From 1866 (the year she discovered Christian Science) until 1882, Mary Baker Eddy lived in various towns and cities in eastern Massachusetts. She never resided in one house for very long. After staying in boarding houses and living for brief periods with friends and students, Eddy finally found some stability in 1875, when she purchased a house at 8 Broad Street in Lynn. She left that home four years later and moved to Boston for the winter with her husband, Asa Gilbert Eddy.

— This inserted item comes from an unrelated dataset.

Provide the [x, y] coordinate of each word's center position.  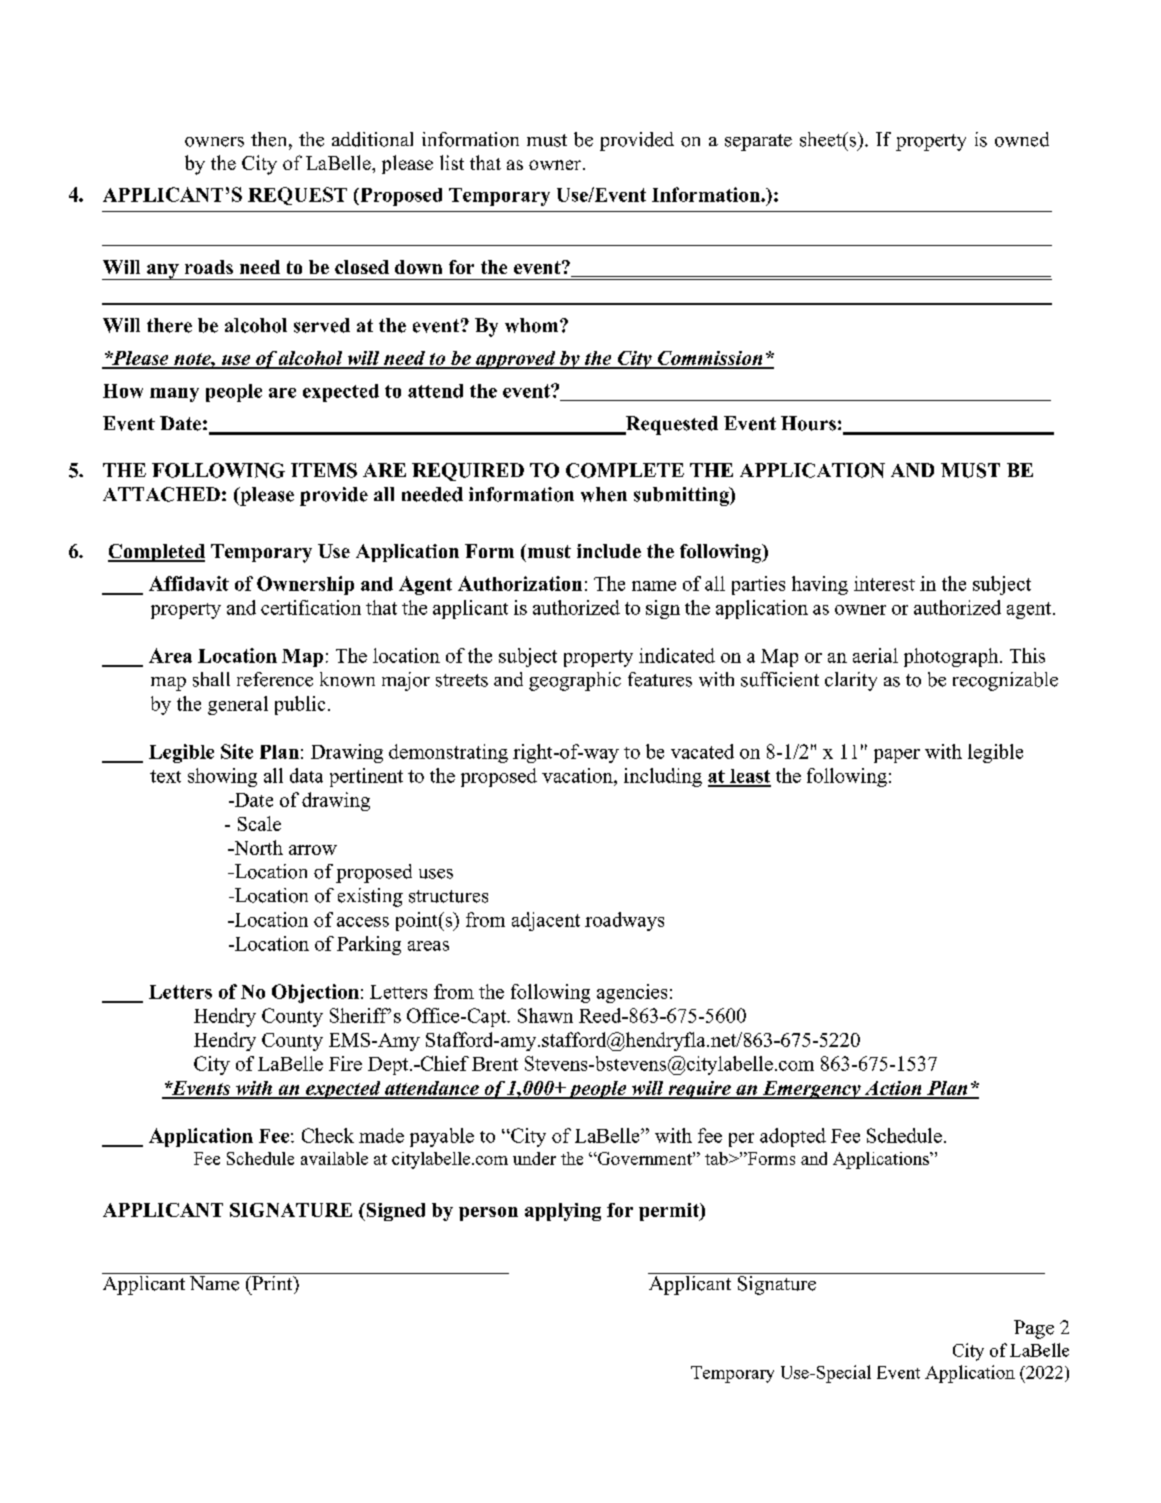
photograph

Mary Baker Eddy had great affection for the largest city in Massachusetts. “I love Boston,” she wrote, “and especially the laws of the State whereof this city is the capital. To-day, as of yore, her laws have befriended progress.”1 Additionally, she had high hopes for Boston. In the 1880s she stated: “Let it not be heard in Boston that woman…has no rights which man is bound to respect.”2 Regarding her move, biographer Robert Peel wrote that “with its broader cultural horizon, [Boston] provided a more fertile field than Lynn.”3
Eddy’s first stay in Boston did not last long; by the latter half of 1880, she and her husband returned to their Lynn house. In April 1882, after travels to Washington, DC, and Philadelphia, the couple settled in Boston’s South End neighborhood at 569 Columbus Avenue. It was at this address and next door (571 Columbus) that Eddy both resided and taught students of the Massachusetts Metaphysical College.

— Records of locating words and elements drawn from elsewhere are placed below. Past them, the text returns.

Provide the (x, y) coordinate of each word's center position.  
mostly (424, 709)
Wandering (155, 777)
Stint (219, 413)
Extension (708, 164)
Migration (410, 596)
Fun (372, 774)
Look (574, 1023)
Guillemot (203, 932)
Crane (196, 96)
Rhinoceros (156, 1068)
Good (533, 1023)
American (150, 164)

569 and 571 Columbus Avenue. This is where Mary Baker Eddy lived from 1882 to 1887. It was also home to the Massachusetts Metaphysical College. (P05362.)
Boston in 1882 was quite different from today’s city—culturally, socially, and even geographically. An 1881 map in The Mary Baker Eddy Library collection shows the recent addition of the Back Bay neighborhood, where The First Church of Christ, Scientist (The Mother Church) now stands.
Many of the streets near The Mother Church did not exist in the 1880s. Massachusetts Avenue—the street that runs along one side of today’s Christian Science Plaza—was called West Chester Park when the Eddys moved to Boston. Rail lines cut across the Back Bay, and what is now the South Bay area was still a tidal marsh. Over the next century, dredging and urban development changed the landscape of the city.
In 1889 Eddy moved back to her native New Hampshire, returning to Boston for occasional visits. By then, however, she had established a solid presence there, having founded a growing Christian Science movement that would match Boston’s rapid development.